Д.Э. - Первый бой для меня, как танкиста, оказался последним... К Старой Руссе скрытно пошли 15 танков. Двигаясь осторожно, с приглушёнными моторами, неожиданно увидели перед собой немецкие траншеи. Оторопевшие гитлеровцы растерялись. Командир дал команду рассредоточиться и с флангов бить огнём вдоль траншей. Воспользовавшись внезапностью, мы начали атаку. И начался сплошной ад! Выжигая все живое в траншеях, танк давал залп, за ним сразу выдвигался следующий и вновь на немцев летел огненый смерч. Я видел, как горят живьем люди в немецкой форме, но не помню, чтобы испытывал какие-то особые эмоции, все чувства были заблокированы ненавистью к врагу. А потом фашисты опомнились. Заработала их артиллерия, по нам стали бить из пулеметов. А броня на Т-26 - как жестянка от консервной банки, толщиной всего 10-15 миллиметров; такую броню запросто пробивала пуля из крупнокалиберного пулемета, что тогда говорить об артиллерийских снарядах?...Скоротечный бой закончился для нас печально. Немцы подбили все наши танки и только несколько уцелевших танкистов, покинув горящие факелами Т-26, успели скрыться в ближайшем лесу. Моему экипажу "повезло". Когда, с перебитой гусеницей и заглохшим мотором, танк превратился в неподвижную мишень, мы, помогая друг другу, выбрались наружу через нижний люк, раздался сильный взрыв. Это так наш любимый Т-26 в последний раз отсалютовал нам, разлетевшись кусками металла на десятки метров! Я был контужен, механик-водитель Кравченко осколком ранен в руку, стрелок-огнемётчик убит.
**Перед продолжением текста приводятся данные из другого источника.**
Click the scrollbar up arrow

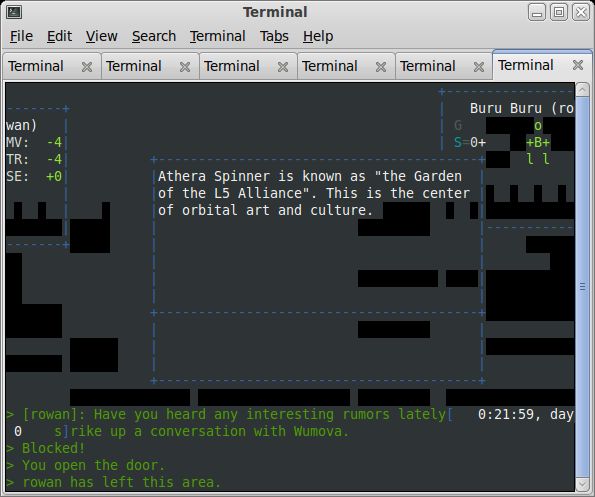click(x=582, y=90)
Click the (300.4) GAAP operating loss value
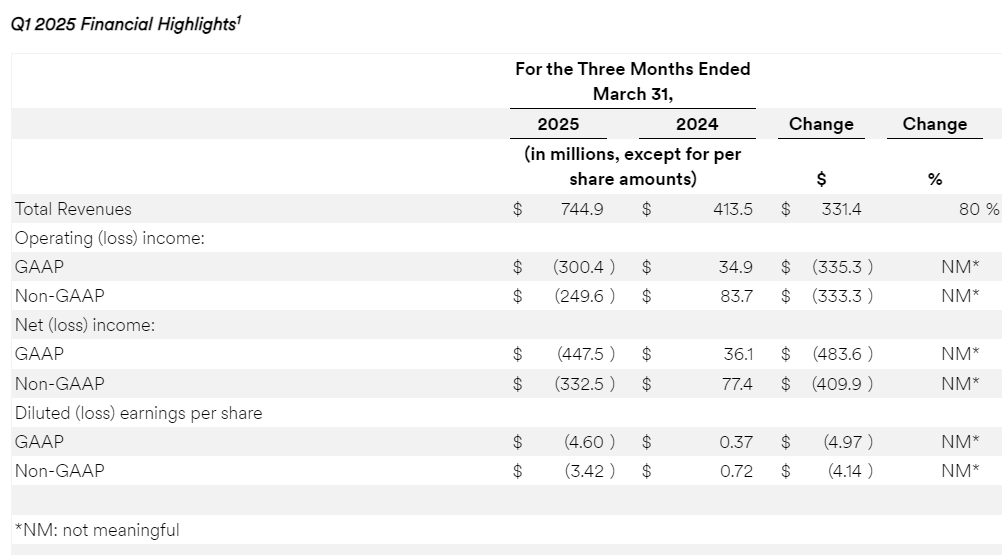Viewport: 1002px width, 555px height. coord(583,267)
Мы долго не могли опомниться, осознать, что произошло, ведь впервые оказались в такой старшной передряге. Лесом пошли на восток, встречая таких же, как мы, красноармейцев, одним словом - совершили "драп-марш" в тыл. Нас задержал заградотряд.

Выручило то, что мы были в танковых комбинезонах, показали красноармейские книжки и объяснили, что нашу роту уничтожили немцы. Нам поверили и отправили на "сортировку", в какую-то деревню в трёх километрах от переднего края. Здесь мы прокантовались несколько дней. Никто из начальства не знал, где находится наша бригада. А еще через пару дней, когда положение на передовой серьезно ухудшилось, нам, танкистам, вручили "в зубы" по трехлинейке и отправили на передовую продолжать воевать, но уже в пехоте. Так началась моя пехотная жизнь на Северо-Западном (как мы называли "болотном") фронте. До середины сорок четвертого года я был рядовым солдатом, первым номером ручного пулемёта Дегтярёва (РПД), а позже сержантом, командиром стрелкового отделения.

Г.К. - Когда фронт стабилизировался, бывших танкистов из пехоты возвращали обратно в свои части? Ведь, кажется, был строгий приказ использовать танкистов только по специальности.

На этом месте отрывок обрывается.